### Assignment
Set down, exactly as written, the line containing "Where should I" and all the lines that follow it to the end of the entries below, omitting every picture.

### Source material
*** Begin section ***

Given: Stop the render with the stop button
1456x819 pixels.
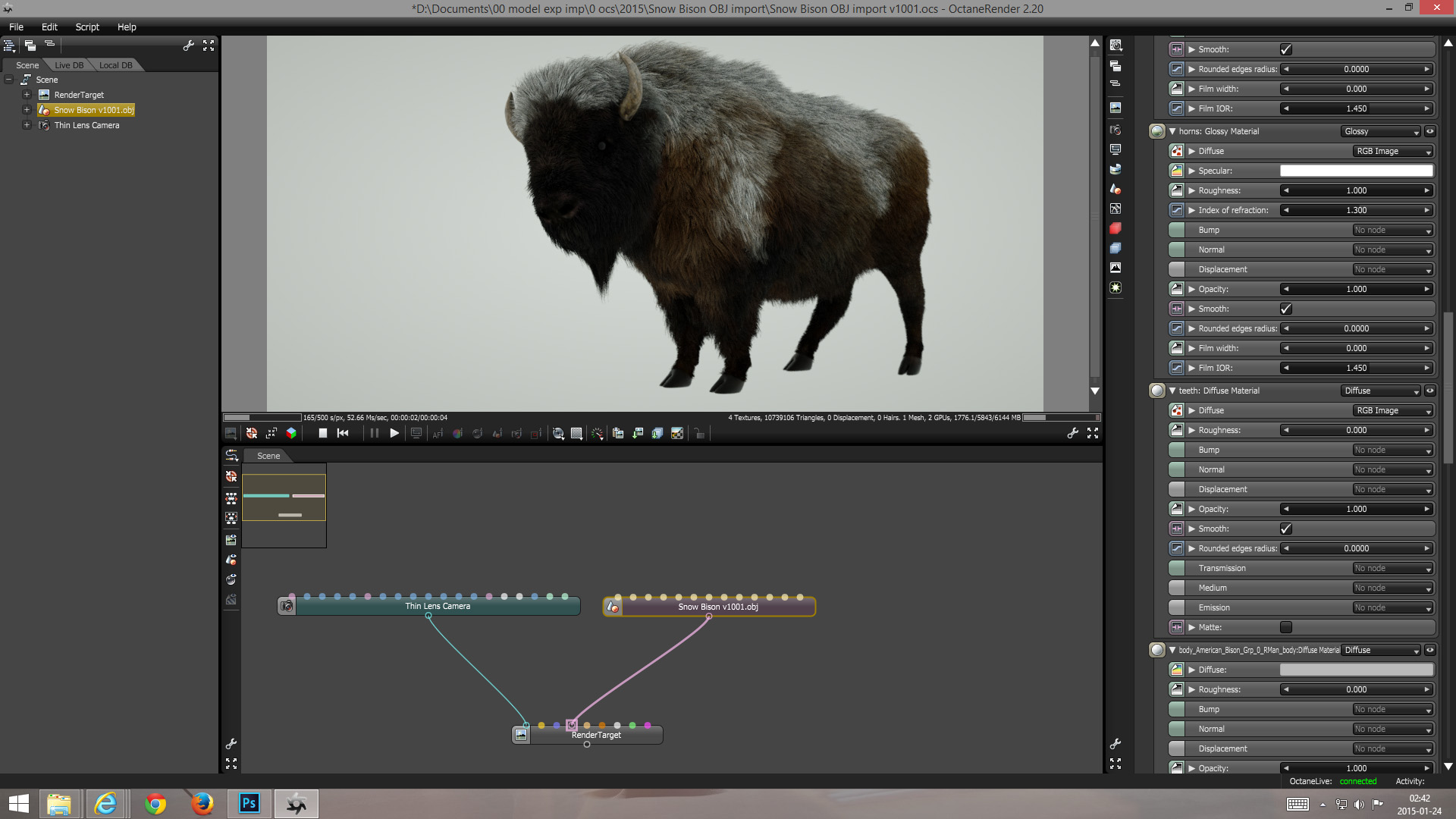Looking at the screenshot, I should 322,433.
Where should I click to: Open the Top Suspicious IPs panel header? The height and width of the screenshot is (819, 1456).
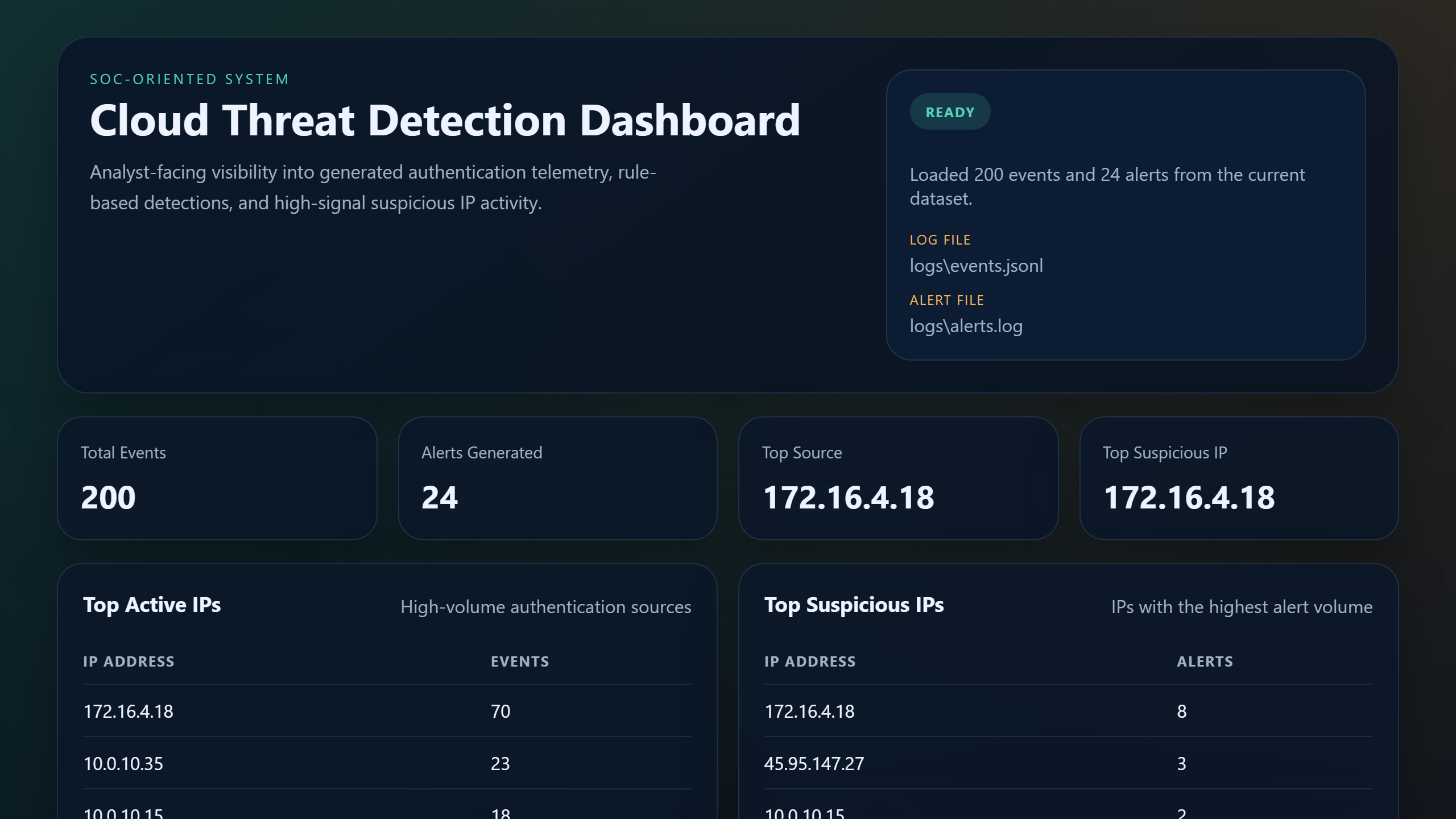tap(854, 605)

*** End section ***

### Problem solution
Where should I click to: Open the Top Suspicious IPs panel header? The height and width of the screenshot is (819, 1456).
tap(854, 605)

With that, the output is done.